= The task =
Please reproduce the records, omitting nothing and changing nothing.

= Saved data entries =
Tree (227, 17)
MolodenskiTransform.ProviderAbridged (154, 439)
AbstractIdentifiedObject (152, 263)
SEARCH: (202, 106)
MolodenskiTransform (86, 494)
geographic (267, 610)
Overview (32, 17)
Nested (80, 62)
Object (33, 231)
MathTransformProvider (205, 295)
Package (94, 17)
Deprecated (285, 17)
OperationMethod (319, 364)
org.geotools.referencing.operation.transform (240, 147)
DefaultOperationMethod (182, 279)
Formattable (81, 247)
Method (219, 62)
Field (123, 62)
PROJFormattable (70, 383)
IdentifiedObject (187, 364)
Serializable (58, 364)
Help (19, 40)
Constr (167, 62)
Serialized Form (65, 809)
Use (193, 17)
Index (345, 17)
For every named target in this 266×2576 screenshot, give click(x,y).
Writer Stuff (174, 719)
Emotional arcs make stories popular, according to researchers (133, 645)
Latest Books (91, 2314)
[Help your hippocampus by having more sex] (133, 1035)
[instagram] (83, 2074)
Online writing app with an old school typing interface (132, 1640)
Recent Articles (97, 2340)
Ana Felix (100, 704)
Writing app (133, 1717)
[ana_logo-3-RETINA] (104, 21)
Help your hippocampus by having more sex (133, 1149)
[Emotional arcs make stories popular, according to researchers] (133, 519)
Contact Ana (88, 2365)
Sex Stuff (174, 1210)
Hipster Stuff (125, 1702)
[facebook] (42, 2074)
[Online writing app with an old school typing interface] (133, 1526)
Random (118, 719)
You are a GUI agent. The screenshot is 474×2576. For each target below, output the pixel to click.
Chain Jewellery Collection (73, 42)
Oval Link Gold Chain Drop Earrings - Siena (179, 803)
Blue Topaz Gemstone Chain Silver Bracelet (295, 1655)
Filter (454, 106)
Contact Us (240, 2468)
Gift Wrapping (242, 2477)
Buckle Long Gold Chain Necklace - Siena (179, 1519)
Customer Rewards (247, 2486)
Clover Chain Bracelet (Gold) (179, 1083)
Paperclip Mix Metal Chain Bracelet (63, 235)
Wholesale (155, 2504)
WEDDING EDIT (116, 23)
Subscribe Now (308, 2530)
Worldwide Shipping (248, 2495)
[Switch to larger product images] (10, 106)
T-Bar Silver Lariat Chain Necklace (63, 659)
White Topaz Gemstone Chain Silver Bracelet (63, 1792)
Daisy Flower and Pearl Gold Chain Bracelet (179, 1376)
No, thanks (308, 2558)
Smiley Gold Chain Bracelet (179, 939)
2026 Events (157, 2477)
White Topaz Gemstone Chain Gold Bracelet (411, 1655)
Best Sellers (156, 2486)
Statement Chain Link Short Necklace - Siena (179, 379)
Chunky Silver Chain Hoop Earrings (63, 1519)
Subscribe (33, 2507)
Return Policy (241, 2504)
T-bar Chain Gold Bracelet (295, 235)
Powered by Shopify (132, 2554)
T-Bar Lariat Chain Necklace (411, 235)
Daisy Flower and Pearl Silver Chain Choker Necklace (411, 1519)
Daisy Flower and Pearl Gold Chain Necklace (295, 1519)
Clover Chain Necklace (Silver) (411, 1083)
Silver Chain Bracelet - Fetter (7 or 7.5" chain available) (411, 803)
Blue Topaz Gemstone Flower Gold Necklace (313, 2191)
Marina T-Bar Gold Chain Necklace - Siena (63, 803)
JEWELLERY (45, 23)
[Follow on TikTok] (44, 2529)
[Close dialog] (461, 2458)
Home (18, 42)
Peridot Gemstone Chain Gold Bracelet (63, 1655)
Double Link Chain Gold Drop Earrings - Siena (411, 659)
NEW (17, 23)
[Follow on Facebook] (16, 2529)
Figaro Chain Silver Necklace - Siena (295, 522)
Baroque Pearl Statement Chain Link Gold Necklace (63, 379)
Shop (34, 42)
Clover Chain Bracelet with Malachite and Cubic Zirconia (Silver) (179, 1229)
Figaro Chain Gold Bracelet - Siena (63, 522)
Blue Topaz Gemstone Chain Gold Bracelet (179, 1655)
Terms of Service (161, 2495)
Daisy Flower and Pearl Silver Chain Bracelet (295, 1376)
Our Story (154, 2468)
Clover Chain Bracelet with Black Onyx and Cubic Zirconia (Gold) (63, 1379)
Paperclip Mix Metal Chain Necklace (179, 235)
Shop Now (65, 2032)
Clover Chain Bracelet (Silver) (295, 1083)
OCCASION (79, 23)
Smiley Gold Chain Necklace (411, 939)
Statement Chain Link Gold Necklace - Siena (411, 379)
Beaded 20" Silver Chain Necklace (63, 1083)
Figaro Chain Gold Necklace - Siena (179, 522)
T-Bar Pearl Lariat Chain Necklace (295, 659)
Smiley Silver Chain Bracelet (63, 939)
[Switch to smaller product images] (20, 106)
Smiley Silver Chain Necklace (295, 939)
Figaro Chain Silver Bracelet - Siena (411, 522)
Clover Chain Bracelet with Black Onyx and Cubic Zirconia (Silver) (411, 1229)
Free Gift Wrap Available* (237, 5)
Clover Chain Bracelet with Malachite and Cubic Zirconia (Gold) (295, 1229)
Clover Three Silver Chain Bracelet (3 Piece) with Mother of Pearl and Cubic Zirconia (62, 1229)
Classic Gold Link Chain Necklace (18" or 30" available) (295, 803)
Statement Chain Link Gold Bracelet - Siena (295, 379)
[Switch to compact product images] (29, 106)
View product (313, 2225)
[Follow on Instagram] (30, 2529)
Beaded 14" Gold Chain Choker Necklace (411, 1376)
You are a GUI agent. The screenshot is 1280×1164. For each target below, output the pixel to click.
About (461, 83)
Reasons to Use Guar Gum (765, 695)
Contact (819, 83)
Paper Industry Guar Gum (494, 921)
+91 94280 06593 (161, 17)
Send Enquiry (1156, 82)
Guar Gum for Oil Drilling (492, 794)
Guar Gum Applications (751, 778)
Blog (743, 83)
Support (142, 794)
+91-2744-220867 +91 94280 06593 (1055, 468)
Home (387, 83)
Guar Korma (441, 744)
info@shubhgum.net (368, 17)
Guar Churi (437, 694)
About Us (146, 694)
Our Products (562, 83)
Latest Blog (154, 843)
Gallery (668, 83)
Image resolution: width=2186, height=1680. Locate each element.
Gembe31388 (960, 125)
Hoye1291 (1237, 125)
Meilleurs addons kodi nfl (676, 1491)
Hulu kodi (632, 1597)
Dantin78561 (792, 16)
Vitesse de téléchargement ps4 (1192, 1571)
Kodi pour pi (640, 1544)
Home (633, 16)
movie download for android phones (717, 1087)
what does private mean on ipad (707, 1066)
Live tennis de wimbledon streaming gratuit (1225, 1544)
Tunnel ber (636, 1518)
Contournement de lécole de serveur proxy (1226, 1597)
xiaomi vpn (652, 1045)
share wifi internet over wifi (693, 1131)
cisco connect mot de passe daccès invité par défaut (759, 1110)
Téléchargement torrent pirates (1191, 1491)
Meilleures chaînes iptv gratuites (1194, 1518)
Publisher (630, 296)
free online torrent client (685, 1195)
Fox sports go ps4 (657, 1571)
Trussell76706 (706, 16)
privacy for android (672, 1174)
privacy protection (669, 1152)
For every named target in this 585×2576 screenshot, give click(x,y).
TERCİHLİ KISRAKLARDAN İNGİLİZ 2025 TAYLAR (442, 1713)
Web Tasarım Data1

= Result of the task =
Tree (227, 17)
MolodenskiTransform.ProviderAbridged (154, 439)
AbstractIdentifiedObject (152, 263)
SEARCH: (202, 106)
MolodenskiTransform (86, 494)
geographic (267, 610)
Overview (32, 17)
Nested (80, 62)
Object (33, 231)
MathTransformProvider (205, 295)
Package (94, 17)
Deprecated (285, 17)
OperationMethod (319, 364)
org.geotools.referencing.operation.transform (240, 147)
DefaultOperationMethod (182, 279)
Formattable (81, 247)
Method (219, 62)
Field (123, 62)
PROJFormattable (70, 383)
IdentifiedObject (187, 364)
Serializable (58, 364)
Help (19, 40)
Constr (167, 62)
Serialized Form (65, 809)
Use (193, 17)
Index (345, 17)
For every named target in this 266×2576 screenshot, give click(x,y).
Writer Stuff (174, 719)
Emotional arcs make stories popular, according to researchers (133, 645)
Latest Books (91, 2314)
[Help your hippocampus by having more sex] (133, 1035)
[instagram] (83, 2074)
Online writing app with an old school typing interface (132, 1640)
Recent Articles (97, 2340)
Ana Felix (100, 704)
Writing app (133, 1717)
[ana_logo-3-RETINA] (104, 21)
Help your hippocampus by having more sex (133, 1149)
[Emotional arcs make stories popular, according to researchers] (133, 519)
Contact Ana (88, 2365)
Sex Stuff (174, 1210)
Hipster Stuff (125, 1702)
[facebook] (42, 2074)
[Online writing app with an old school typing interface] (133, 1526)
Random (118, 719)
You are a GUI agent. The screenshot is 474×2576. For each target below, output the pixel to click.
Chain Jewellery Collection (73, 42)
Oval Link Gold Chain Drop Earrings - Siena (179, 803)
Blue Topaz Gemstone Chain Silver Bracelet (295, 1655)
Filter (454, 106)
Contact Us (240, 2468)
Gift Wrapping (242, 2477)
Buckle Long Gold Chain Necklace - Siena (179, 1519)
Customer Rewards (247, 2486)
Clover Chain Bracelet (Gold) (179, 1083)
Paperclip Mix Metal Chain Bracelet (63, 235)
Wholesale (155, 2504)
WEDDING EDIT (116, 23)
Subscribe Now (308, 2530)
Worldwide Shipping (248, 2495)
[Switch to larger product images] (10, 106)
T-Bar Silver Lariat Chain Necklace (63, 659)
White Topaz Gemstone Chain Silver Bracelet (63, 1792)
Daisy Flower and Pearl Gold Chain Bracelet (179, 1376)
No, thanks (308, 2558)
Smiley Gold Chain Bracelet (179, 939)
2026 Events (157, 2477)
White Topaz Gemstone Chain Gold Bracelet (411, 1655)
Best Sellers (156, 2486)
Statement Chain Link Short Necklace - Siena (179, 379)
Chunky Silver Chain Hoop Earrings (63, 1519)
Subscribe (33, 2507)
Return Policy (241, 2504)
T-bar Chain Gold Bracelet (295, 235)
Powered by Shopify (132, 2554)
T-Bar Lariat Chain Necklace (411, 235)
Daisy Flower and Pearl Silver Chain Choker Necklace (411, 1519)
Daisy Flower and Pearl Gold Chain Necklace (295, 1519)
Clover Chain Necklace (Silver) (411, 1083)
Silver Chain Bracelet - Fetter (7 or 7.5" chain available) (411, 803)
Blue Topaz Gemstone Flower Gold Necklace (313, 2191)
Marina T-Bar Gold Chain Necklace - Siena (63, 803)
JEWELLERY (45, 23)
[Follow on TikTok] (44, 2529)
[Close dialog] (461, 2458)
Home (18, 42)
Peridot Gemstone Chain Gold Bracelet (63, 1655)
Double Link Chain Gold Drop Earrings - Siena (411, 659)
NEW (17, 23)
[Follow on Facebook] (16, 2529)
Figaro Chain Silver Necklace - Siena (295, 522)
Baroque Pearl Statement Chain Link Gold Necklace (63, 379)
Shop (34, 42)
Clover Chain Bracelet with Malachite and Cubic Zirconia (Silver) (179, 1229)
Figaro Chain Gold Bracelet - Siena (63, 522)
Blue Topaz Gemstone Chain Gold Bracelet (179, 1655)
Terms of Service (161, 2495)
Daisy Flower and Pearl Silver Chain Bracelet (295, 1376)
Our Story (154, 2468)
Clover Chain Bracelet with Black Onyx and Cubic Zirconia (Gold) (63, 1379)
Paperclip Mix Metal Chain Necklace (179, 235)
Shop Now (65, 2032)
Clover Chain Bracelet (Silver) (295, 1083)
OCCASION (79, 23)
Smiley Gold Chain Necklace (411, 939)
Statement Chain Link Gold Necklace - Siena (411, 379)
Beaded 20" Silver Chain Necklace (63, 1083)
Figaro Chain Gold Necklace - Siena (179, 522)
T-Bar Pearl Lariat Chain Necklace (295, 659)
Smiley Silver Chain Bracelet (63, 939)
[Switch to smaller product images] (20, 106)
Smiley Silver Chain Necklace (295, 939)
Figaro Chain Silver Bracelet - Siena (411, 522)
Clover Chain Bracelet with Black Onyx and Cubic Zirconia (Silver) (411, 1229)
Free Gift Wrap Available* (237, 5)
Clover Chain Bracelet with Malachite and Cubic Zirconia (Gold) (295, 1229)
Clover Three Silver Chain Bracelet (3 Piece) with Mother of Pearl and Cubic Zirconia (62, 1229)
Classic Gold Link Chain Necklace (18" or 30" available) (295, 803)
Statement Chain Link Gold Bracelet - Siena (295, 379)
[Switch to compact product images] (29, 106)
View product (313, 2225)
[Follow on Instagram] (30, 2529)
Beaded 14" Gold Chain Choker Necklace (411, 1376)
You are a GUI agent. The screenshot is 1280×1164. For each target below, output the pixel to click.
About (461, 83)
Reasons to Use Guar Gum (765, 695)
Contact (819, 83)
Paper Industry Guar Gum (494, 921)
+91 94280 06593 (161, 17)
Send Enquiry (1156, 82)
Guar Gum for Oil Drilling (492, 794)
Guar Gum Applications (751, 778)
Blog (743, 83)
Support (142, 794)
+91-2744-220867 +91 94280 06593 (1055, 468)
Home (387, 83)
Guar Korma (441, 744)
info@shubhgum.net (368, 17)
Guar Churi (437, 694)
About Us (146, 694)
Our Products (562, 83)
Latest Blog (154, 843)
Gallery (668, 83)
Image resolution: width=2186, height=1680. Locate each element.
Gembe31388 (960, 125)
Hoye1291 (1237, 125)
Meilleurs addons kodi nfl (676, 1491)
Hulu kodi (632, 1597)
Dantin78561 (792, 16)
Vitesse de téléchargement ps4 (1192, 1571)
Kodi pour pi (640, 1544)
Home (633, 16)
movie download for android phones (717, 1087)
what does private mean on ipad (707, 1066)
Live tennis de wimbledon streaming gratuit (1225, 1544)
Tunnel ber (636, 1518)
Contournement de lécole de serveur proxy (1226, 1597)
xiaomi vpn (652, 1045)
share wifi internet over wifi (693, 1131)
cisco connect mot de passe daccès invité par défaut (759, 1110)
Téléchargement torrent pirates (1191, 1491)
Meilleures chaînes iptv gratuites (1194, 1518)
Publisher (630, 296)
free online torrent client (685, 1195)
Fox sports go ps4 (657, 1571)
Trussell76706 (706, 16)
privacy for android (672, 1174)
privacy protection (669, 1152)
For every named target in this 585×2576 screenshot, give click(x,y).
TERCİHLİ KISRAKLARDAN İNGİLİZ 2025 TAYLAR (442, 1713)
Web Tasarım Data1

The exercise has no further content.